Les fondements théoriques
Au Sénégal, le « praticien réflexif » est un paradigme fondé sur deux dimensions fondamentales : la dimension technique (la réflexivité pédagogique) et la dimension affective (un engagement volontaire dans la pratique de la réflexivité), préalable à l’appropriation de la première dimension citée. Comme le dit Vinatier (2012), la dimension technique est de l’ordre de l’objectivement observable et mesurable. Elle est, par conséquent, plus facile à analyser et à évaluer contrairement à la dimension affective, qui, elle, est de l’ordre de la motivation intrinsèque de l’enseignant. Partant de cette interpénétration de ces deux dimensions, nous parlerons au Sénégal de réflexivité pédagogique engagée qui porte sur quatre principes directeurs exigeant chacun des compétences spécifiques.
Premièrement, la réflexivité pédagogique engagée est un schème construit. En effet, comme l’affirme Beaupré (2014), le conseiller pédagogique entraîne le maître à la remise en cause permanente de sa pratique et au refus catégorique d’accepter, sans études préalables, des pratiques pédagogiques justifiées ou imposées exclusivement par l’habitude et/ou par la hiérarchie. Perrenoud (2005) insiste d’ailleurs sur l’aspect identitaire du « praticien réflexif » qui envisage des alternatives, remet en cause ce qui va de soi dans les écoles.

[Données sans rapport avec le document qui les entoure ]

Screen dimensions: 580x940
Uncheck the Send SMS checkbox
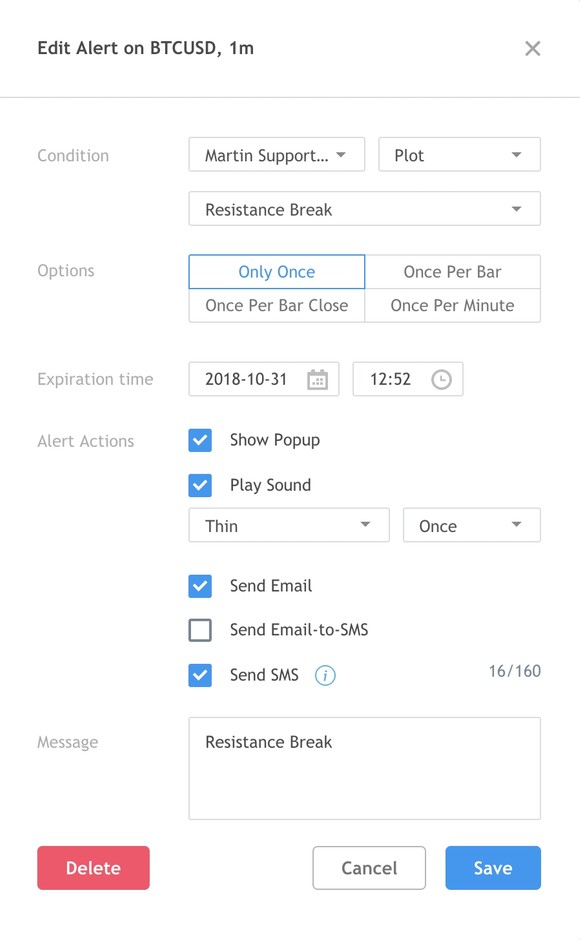(x=200, y=676)
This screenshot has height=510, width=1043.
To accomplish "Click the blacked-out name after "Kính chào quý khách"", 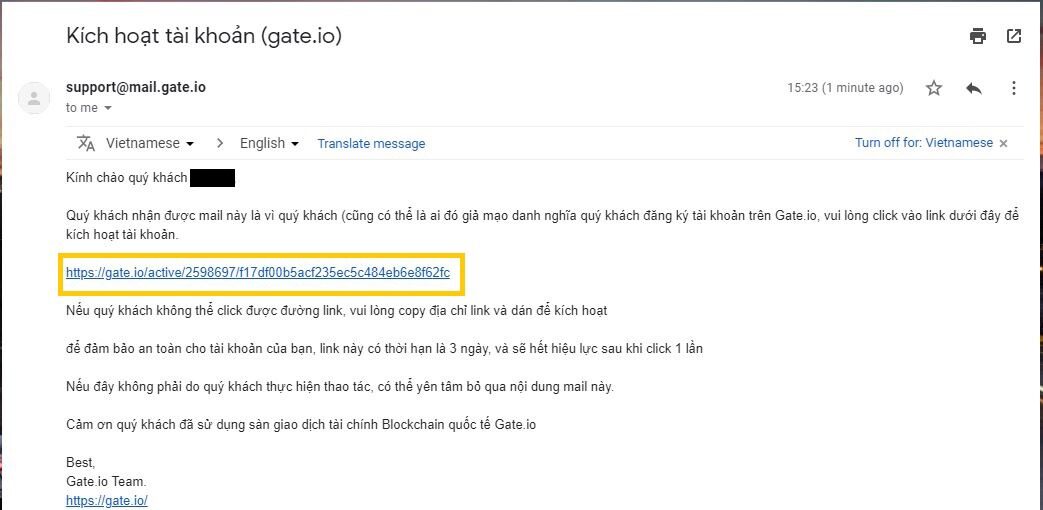I will pyautogui.click(x=212, y=178).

Deuxièmement, la réflexivité pédagogique engagée vise le changement dans une dynamique interactive. En effet, Perrenoud (2012) considère « qu’il n’y a pas de véritable formation sans changement, sans remise en cause identitaire, sans travail de l’habitus » (p. 198). Les études de la DEE (2015) montrent que les enseignants sénégalais aiment plutôt la routine et s’identifient à des modèles stéréotypés. Ils travaillent seuls dans leur classe sans échanges avec leurs collègues. Or, le changement des pratiques ne s’opère que dans le groupe, au sein de l’équipe pédagogique, dans la cellule pédagogique, ou encore avec le CPI. Le pédagogue Freire (1974) dit en substance que personne ne se (trans)forme seul sans l’aide de personne, personne n’est en mesure de (trans)former son prochain; c’est ensemble qu’on observe la véritable transformation.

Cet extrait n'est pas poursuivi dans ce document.